Training/Online inference

op_compiler_cache_dir

Disk cache directory for operator compilation.

The value can contain letters, digits, underscores (_), hyphens (-), and periods (.).

If the specified directory exists and is valid, the kernel_cache subdirectory is automatically created. If the specified directory does not exist but is valid, the system automatically creates this directory and the kernel_cache subdirectory.

The storage priority of the operator compilation cache files is as follows:

op_compiler_cache_dir -> ${ASCEND_CACHE_PATH}/kernel_cache_host ID -> the default path ($HOME/atc_data)

For details about ASCEND_CACHE_PATH, see Installation and Configuration > Flush File Configuration in Environment Variables.

Example:

custom_op.parameter_map["op_compiler_cache_dir"].s = tf.compat.as_bytes("/home/test/kernel_cache")

Training/Online inference

Data Augmentation

Option

Description

Application Scenarios

local_rank_id

Rank ID of the current process, used in data parallel processing. The main process deduplicates the data and distributes the deduplicated data to the devices of other processes for forward and backward propagation.

In this mode, multiple devices on a host share one main process for data preprocessing, leaving other processes to receive preprocessed data from the main process.

To identify the main process, call the collective communication API get_local_rank_id() to get the rank ID of the current process on its server.

Example:

custom_op.parameter_map["local_rank_id"].i = 0

Training/Online inference

local_device_list

Devices that the main process sends data to, used in conjunction with local_rank_id.

custom_op.parameter_map["local_device_list"].s = tf.compat.as_bytes("0,1")

Training/Online inference

Exception Remedy

Option

Description

Application Scenarios

hccl_timeout

Timeout interval (s) of collective communication. Defaults to 1836.

You can set the timeout interval if the default value does not meet your requirement (for example, when a communication failure occurs).

  • For the Atlas Training Series Product , the value range is (0, 17340], in seconds. The default value is 1836.

    Note: For the Atlas Training Series Product , actual timeout interval set in the system = Value of this environment variable // 68 x 68 (unit: s). If the value of the environment variable is smaller than 68, 68s is used by default.

    For example, if hccl_timeout is set to 600, the actual timeout interval set in the system is 544s (600 // 6 x 68 = 8 x 68).

NOTE:

The priority of hccl_timeout supersedes that of the environment variable HCCL_EXEC_TIMEOUT. If both hccl_timeout and HCCL_EXEC_TIMEOUT are configured, hccl_timeout is used. For details about HCCL_EXEC_TIMEOUT, see Environment Variables.

Example:

custom_op.parameter_map["hccl_timeout"].i = 1800

Training

op_wait_timeout

Operator wait timeout interval (s). Defaults to 120.

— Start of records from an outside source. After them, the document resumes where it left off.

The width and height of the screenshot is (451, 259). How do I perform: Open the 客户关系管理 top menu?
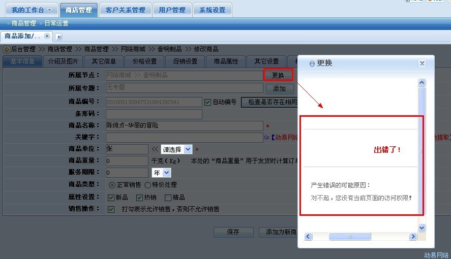pyautogui.click(x=125, y=10)
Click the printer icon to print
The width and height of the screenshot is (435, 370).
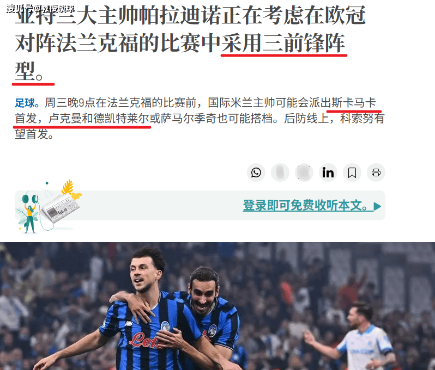point(376,172)
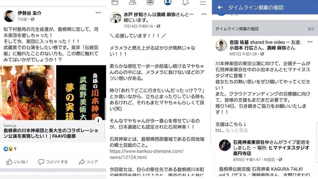Open the friends tab icon
318x179 pixels.
(x=133, y=2)
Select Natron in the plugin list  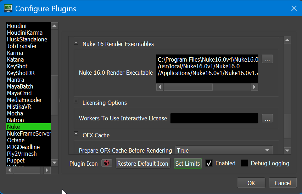click(16, 120)
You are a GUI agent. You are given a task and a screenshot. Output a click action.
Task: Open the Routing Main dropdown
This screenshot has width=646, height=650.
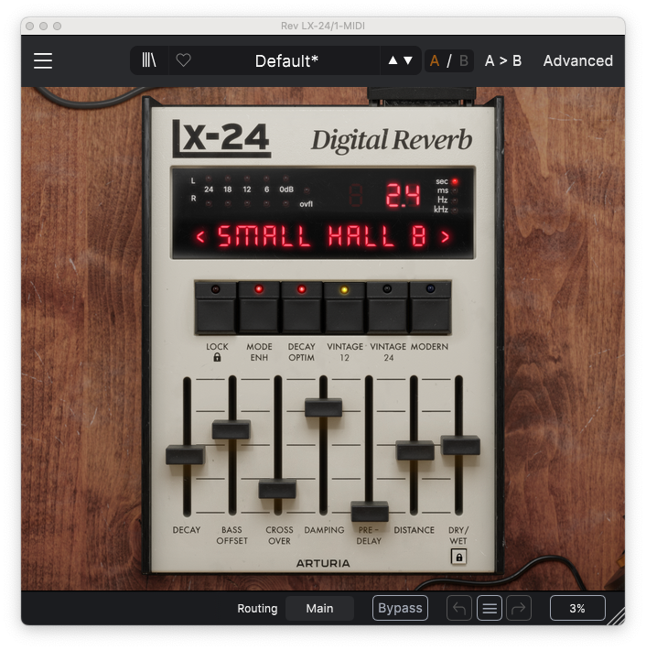tap(319, 608)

You can set the timeout interval if the default value does not meet your requirement.

Configuration example:

custom_op.parameter_map["op_wait_timeout"].i = 120

Training

op_execute_timeout

Operator execution timeout interval (s).

Example:

custom_op.parameter_map["op_execute_timeout"].i = 90

Training

stream_sync_timeout

Timeout interval for stream synchronization during graph execution. If the timeout interval exceeds the configured value, a synchronization failure is reported. The unit is ms.

The default value is -1, indicating that there is no waiting time and no error is reported when the synchronization fails.

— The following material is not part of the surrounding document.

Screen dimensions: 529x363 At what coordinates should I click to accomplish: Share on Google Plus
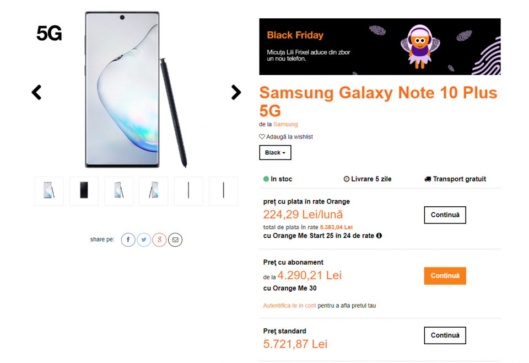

Note: In the cluster training scenario, the value of this option (timeout interval for stream synchronization) must be greater than the collection communication timeout interval, that is, the value of hccl_timeout or the value of the environment variable HCCL_EXEC_TIMEOUT.

Example:

custom_op.parameter_map["stream_sync_timeout"].i = 60000

Training

event_sync_timeout

Timeout interval for event synchronization during graph execution. If the timeout interval exceeds the configured value, a synchronization failure is reported. The unit is ms.

The default value is -1, indicating that there is no waiting time and no error is reported when the synchronization fails.

Configuration example:

custom_op.parameter_map["event_sync_timeout"].i = 60000

Training

Experiment Options

The experiment options are extended options for debugging and may be changed in later versions. Therefore, they cannot be used in commercial products.

Option

Description

Application Scenarios

jit_compile

Determines whether to compile the operator online or use the compiled operator binary file.

  • auto: For a static shape network, compile the operator online. For a dynamic shape network, search for the compiled operator binary in the system first. If the corresponding binary file is not available, compile the operator.
  • true: Operators are compiled online. The system performs fusion and tuning based on the obtained graph information to get better performing operators.
  • false: The compiled operator binary file in the system is preferentially searched. If the file can be found, operators are not compiled anymore, which produces better compilation performance. If the file cannot be found, operators will be compiled.

Default value: auto

NOTICE:

This option is used only for networks of large recommendation models.

Example:

custom_op.parameter_map["jit_compile"].s = tf.compat.as_bytes( "auto")

Training/Online inference

experimental_accelerate_train_mode

If training takes more than one hour, you can trigger training acceleration to improve training performance by configuring this option.

The software compiles and runs the corresponding proportion of training processes with reduced precision based on the acceleration type, mode of triggering acceleration, and proportion of low-precision training processes of your configurations. The remaining training processes are compiled and run based on the original precision.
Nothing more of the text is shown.